Together the vision was to create an exciting facility for the enjoyment of the local community and a haven for wildlife in the parish. It includes a native wild flower meadow interspersed with native trees, a new orchard and native woodland planting.

Accessibility is important and a mix of hard surfaced (I.e. bound gravel) and mown paths installed.  A key principle is that the Meadows should retain an open quality and not be too manicured.

 

The farmland to the east of Blackfirs Lane and west of the Congleton Town Boundary was known on the old Cheshire Tithe Map as “common land” in the ancient Parish of Radnor.

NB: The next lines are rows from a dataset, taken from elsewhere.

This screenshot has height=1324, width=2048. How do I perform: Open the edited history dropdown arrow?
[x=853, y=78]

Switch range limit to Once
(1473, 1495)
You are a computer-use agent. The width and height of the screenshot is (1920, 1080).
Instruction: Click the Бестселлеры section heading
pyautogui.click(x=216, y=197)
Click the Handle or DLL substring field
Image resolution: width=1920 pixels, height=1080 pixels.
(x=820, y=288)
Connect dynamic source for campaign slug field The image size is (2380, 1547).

The Rhead family (wealthy Mill owners) and residents of Somerford bought
this prime agricultural land and Blackfirs Farm in 1952. Blackfirs Farm itself was later sold to Mrs Jean Crawford who is the current owner.

 

When Mrs Irene Lavinia Rhead died in 1997 she bequeathed the land – approximately twenty acres – to the Royal Society for the Protection of Birds (RSPB). It was her express wish as stated in her will that the land should be preserved and used for the benefit of wildlife and should not be built upon. The land formed a green open space separating urban Congleton from the more rural Parish of Somerford. When the land was handed over to the RSPB it was let out to a local farmer for winter feed crops.

 

In the Cheshire East Council’s Local Plan the land was marked as suitable for development despite local opposition. The RSPB wished to capitalize on its intrinsic value and put forward the land for development. However, after much local and national negative publicity the RSPB approached Somerford Parish Council with a view to gifting a significant proportion of the land (approximately nine acres) to the Council to create a wildflower meadow and community orchard.

 

This generous offer adheres to Mrs Rhead’s wishes and has been an excellent opportunity for Somerford Parish Council to create a fantastic communal green open space.